On Friday, June 17 the Food and Drug Administration (FDA) authorized both the Moderna and Pfizer coronavirus vaccines for children under the age of five. In addition, the FDA has also amended the emergency use authorization for the Moderna vaccine to include children and teens ages 6 through 17. Previously it was restricted to adults age 18 and over.
The celebratory news for younger children comes just two days after the FDA advisory panel voted to recommend authorization of both vaccines for kids under 5. The Moderna vaccine series is for children ages 6 months to five years and is administered in two doses, while the Pfizer vaccine series is for children 6 months to 4 years and involves three doses. The Pfizer vaccine had already been approved for children age 5 and above.
The FDA approval sets the stage for a CDC recommendation which could come as early as next week. "A separate advisory panel to the Centers for Disease Control and Prevention is meeting Friday and Saturday on the matter," reports the New York Times, nothing that the CDC recommendations is "the final step before doses are rolled out."
The White House has already been planning for the authorization. On June 9, the Biden administration officially unveiled its plan for vaccinating children under age five, revealing in a press statement that "a significant supply of vaccines" has been procured for this age group, "with 10 million doses available initially and millions more available in the coming weeks." Pending official authorizations, the administration has been "planning for all scenarios, including for the first vaccinations to start as early as the week of June 20th," the White House said in a statement.
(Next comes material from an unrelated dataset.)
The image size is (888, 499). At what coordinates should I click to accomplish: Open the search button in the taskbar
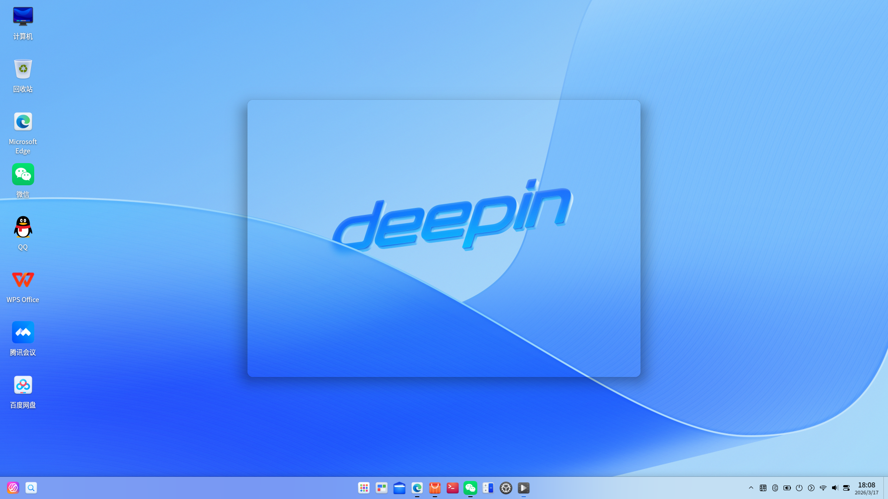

To ensure the vaccines are available to as many people as possible, the White House also stated that they plan to include "all of the supplies that health care providers need to serve younger kids, including small needles," in the packages of vaccine doses. The statement also said that the Biden administration plans to provide federal funding to help support public health clinics that serve hard-to-reach families that may not have access to pediatricians, and will prioritize providing vaccines to "the hardest-hit, highest-risk communities." Both Moderna and Pfizer, creators of the two mRNA vaccines, have reported promising results in their vaccines' ability to produce an immune response to COVID in young children.
The journey to getting a COVID-19 vaccine approved for use in young kids has been a long one. In January, Anthony Fauci, MD, said that he hoped the FDA could approve Pfizer's vaccine for children under 5 by the following month. "My hope is that it's going to be within the next month or so and not much later than that, but I can't guarantee that," Dr. Fauci said during an interview with a nonprofit group.
News of the vaccine authorization from the FDA likely comes as a relief to many parents of young children. According to the CDC, COVID-related hospitalizations of infants and children rose during the Omicron wave of COVID, although the variant was widely considered less severe than previous ones.